Announcing the project in New York, Mr Murdoch said he intended spending between $80m and $100m this year to give birth to the service, which he plans to distribute by any means possible, whether by traditional broadcast means, on cable or via satellite.

The new service is to be headed by Roger Ailes, a veteran adviser to both recent Republican presidents, Ronald Reagan and George Bush. Until recently he was running CNBC, the US cable service operated by NBC which carries business news during the day and talk shows in the evening.

But Mr Murdoch will not be alone in seeking to displace CNN from its current monopoly in providing 24-hour television news. In recent weeks, both ABC and NBC in the US announced similar plans to launch cable news channels. NBC will be doing so in collaboration with Microsoft, the software giant.

Mr Murdoch indicated that his service will be made available in markets around the globe, including in Europe, Latin American and Asia. To begin with, programming will be crafted for worldwide audiences. As it develops, however, the service will begin to offer local perspectives to specific audiences. "I'm a believer that all news is local news," he said. If you are looking for mass audiences, you have to repackage ... it has to come slowly".

Though Mr Murdoch said the service will draw on the news operations of his Fox Television network in the US, in reality the Fox stations have only rudimentary news-gathering capabilities that are vastly inferior to those of NBC and ABC. Nor will it be easy for Mr Murdoch to negotiate access to airwaves and cable distribution systems in the US, which are already largely saturated.
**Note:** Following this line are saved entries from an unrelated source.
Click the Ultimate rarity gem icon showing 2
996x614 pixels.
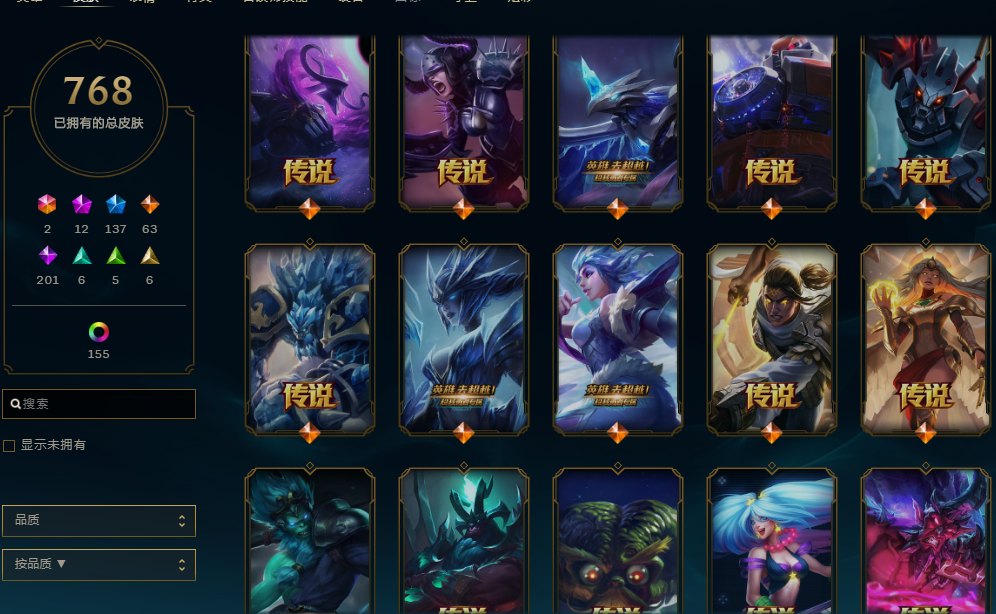(x=47, y=204)
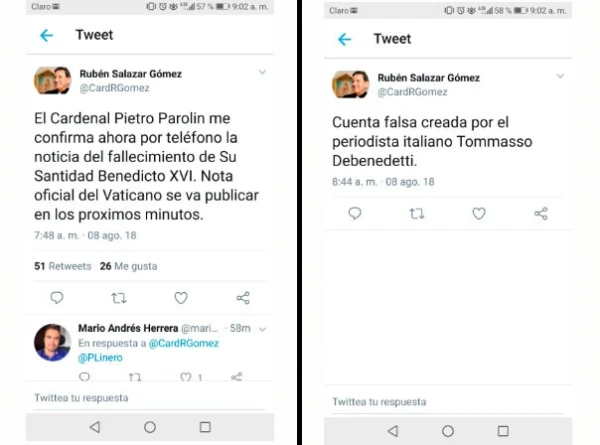Like Mario Andrés Herrera's reply

point(185,377)
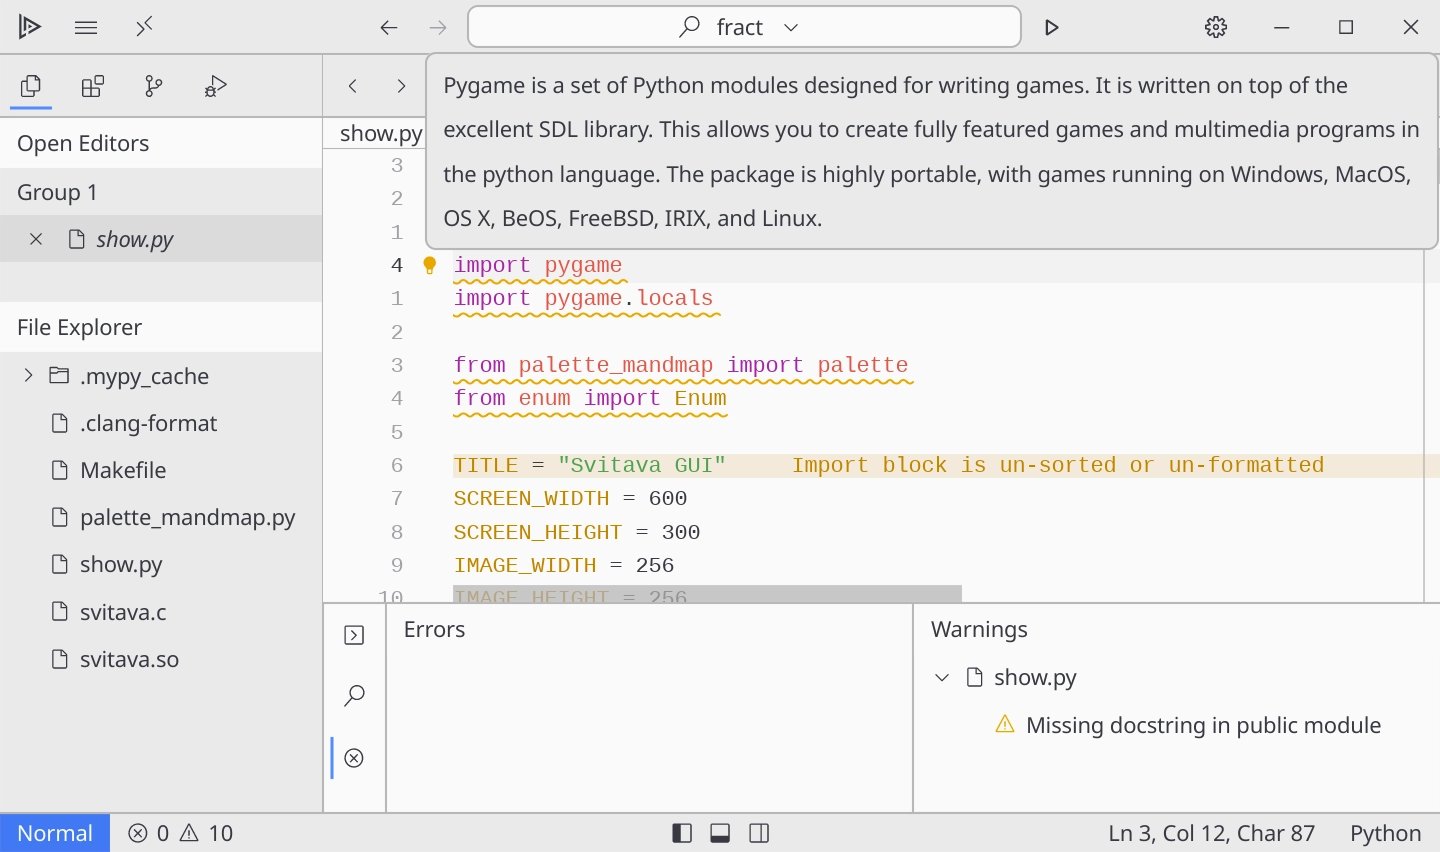Open the terminal panel icon
This screenshot has width=1440, height=852.
[x=354, y=636]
Mr Ailes is likely to be regarded as a shrewd choice. For NBC he piloted CNBC into profit and created another all-talk channel, America's Talking. Shortly before his resignation earlier this month, NBC announced that it would shelve America's Talking to make way for its own all-news channel.

For Mr Murdoch, the decision signals a change in priorities. towards expanding his empire. Over recent months he had been seen as a possible predator in the rash of US media mergers.